##### MATERIAL FOR THIS EXERCISE #####

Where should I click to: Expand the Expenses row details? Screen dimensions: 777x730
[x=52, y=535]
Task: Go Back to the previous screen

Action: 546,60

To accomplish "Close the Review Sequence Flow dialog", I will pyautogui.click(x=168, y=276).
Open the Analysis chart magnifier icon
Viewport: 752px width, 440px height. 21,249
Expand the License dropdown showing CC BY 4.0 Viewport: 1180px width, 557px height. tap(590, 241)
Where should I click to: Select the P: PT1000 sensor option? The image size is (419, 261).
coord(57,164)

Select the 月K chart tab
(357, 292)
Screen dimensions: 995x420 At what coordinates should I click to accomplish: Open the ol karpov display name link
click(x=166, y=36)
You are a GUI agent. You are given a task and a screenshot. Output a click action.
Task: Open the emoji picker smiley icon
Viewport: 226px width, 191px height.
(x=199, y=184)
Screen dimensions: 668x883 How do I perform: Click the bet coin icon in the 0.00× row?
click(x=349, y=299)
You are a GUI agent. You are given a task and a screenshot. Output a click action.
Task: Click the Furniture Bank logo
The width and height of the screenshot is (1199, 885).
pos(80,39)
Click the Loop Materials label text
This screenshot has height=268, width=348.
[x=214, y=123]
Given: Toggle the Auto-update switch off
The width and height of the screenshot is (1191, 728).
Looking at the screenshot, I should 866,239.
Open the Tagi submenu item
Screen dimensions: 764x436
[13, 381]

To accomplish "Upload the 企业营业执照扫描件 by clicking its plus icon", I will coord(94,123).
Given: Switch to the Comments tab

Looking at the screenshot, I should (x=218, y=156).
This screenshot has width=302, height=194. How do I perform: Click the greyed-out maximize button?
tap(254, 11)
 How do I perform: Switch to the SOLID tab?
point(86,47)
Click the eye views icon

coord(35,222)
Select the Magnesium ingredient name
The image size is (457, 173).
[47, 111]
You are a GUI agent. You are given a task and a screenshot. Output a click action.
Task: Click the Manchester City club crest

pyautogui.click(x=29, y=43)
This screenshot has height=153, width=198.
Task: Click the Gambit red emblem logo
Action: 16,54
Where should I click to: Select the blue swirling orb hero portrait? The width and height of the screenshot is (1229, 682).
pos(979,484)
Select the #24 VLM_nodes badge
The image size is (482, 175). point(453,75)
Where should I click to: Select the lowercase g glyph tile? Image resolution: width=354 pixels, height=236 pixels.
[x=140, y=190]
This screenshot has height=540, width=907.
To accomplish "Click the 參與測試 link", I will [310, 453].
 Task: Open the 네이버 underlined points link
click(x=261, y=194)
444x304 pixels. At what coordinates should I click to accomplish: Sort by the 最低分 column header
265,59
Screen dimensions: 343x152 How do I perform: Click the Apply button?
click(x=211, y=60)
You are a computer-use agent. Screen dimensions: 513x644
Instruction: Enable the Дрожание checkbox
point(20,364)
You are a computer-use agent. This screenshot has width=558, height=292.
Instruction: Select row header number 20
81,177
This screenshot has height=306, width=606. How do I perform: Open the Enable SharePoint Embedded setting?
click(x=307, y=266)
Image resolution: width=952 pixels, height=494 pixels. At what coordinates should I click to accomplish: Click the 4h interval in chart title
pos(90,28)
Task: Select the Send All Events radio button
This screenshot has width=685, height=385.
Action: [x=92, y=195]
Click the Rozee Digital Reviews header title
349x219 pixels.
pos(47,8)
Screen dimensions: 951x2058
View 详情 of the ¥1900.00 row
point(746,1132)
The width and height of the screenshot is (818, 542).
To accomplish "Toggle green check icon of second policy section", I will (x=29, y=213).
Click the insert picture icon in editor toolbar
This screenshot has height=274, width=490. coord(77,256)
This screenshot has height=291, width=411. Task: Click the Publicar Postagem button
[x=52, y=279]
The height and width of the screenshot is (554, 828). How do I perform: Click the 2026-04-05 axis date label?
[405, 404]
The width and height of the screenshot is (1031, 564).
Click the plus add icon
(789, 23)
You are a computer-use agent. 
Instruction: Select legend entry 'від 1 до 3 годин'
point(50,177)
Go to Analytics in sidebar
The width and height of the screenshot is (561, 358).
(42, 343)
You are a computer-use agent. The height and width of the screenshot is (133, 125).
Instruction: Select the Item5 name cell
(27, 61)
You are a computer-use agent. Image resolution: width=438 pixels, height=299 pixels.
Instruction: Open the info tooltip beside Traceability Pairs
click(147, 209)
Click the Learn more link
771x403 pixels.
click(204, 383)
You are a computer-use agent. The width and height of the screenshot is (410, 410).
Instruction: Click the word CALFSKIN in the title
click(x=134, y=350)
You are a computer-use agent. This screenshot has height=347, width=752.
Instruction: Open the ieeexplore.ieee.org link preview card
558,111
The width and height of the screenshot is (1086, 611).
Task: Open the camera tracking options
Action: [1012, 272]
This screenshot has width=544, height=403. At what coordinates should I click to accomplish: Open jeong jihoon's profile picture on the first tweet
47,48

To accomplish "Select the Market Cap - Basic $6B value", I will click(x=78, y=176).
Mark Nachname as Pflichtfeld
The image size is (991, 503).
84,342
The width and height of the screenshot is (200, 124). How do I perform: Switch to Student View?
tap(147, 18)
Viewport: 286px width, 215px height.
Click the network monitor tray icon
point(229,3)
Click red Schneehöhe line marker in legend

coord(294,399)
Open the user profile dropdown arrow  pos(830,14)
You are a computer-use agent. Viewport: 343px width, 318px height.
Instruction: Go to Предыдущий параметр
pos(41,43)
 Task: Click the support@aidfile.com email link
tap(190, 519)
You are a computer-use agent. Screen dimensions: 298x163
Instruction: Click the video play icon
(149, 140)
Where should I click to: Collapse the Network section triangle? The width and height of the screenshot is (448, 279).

#####

= WHAT THE TASK ASKS =
Scan the listing above and report how many of its lines hold the word "Toggle", giving the number only.

= RESPONSE BOX =
2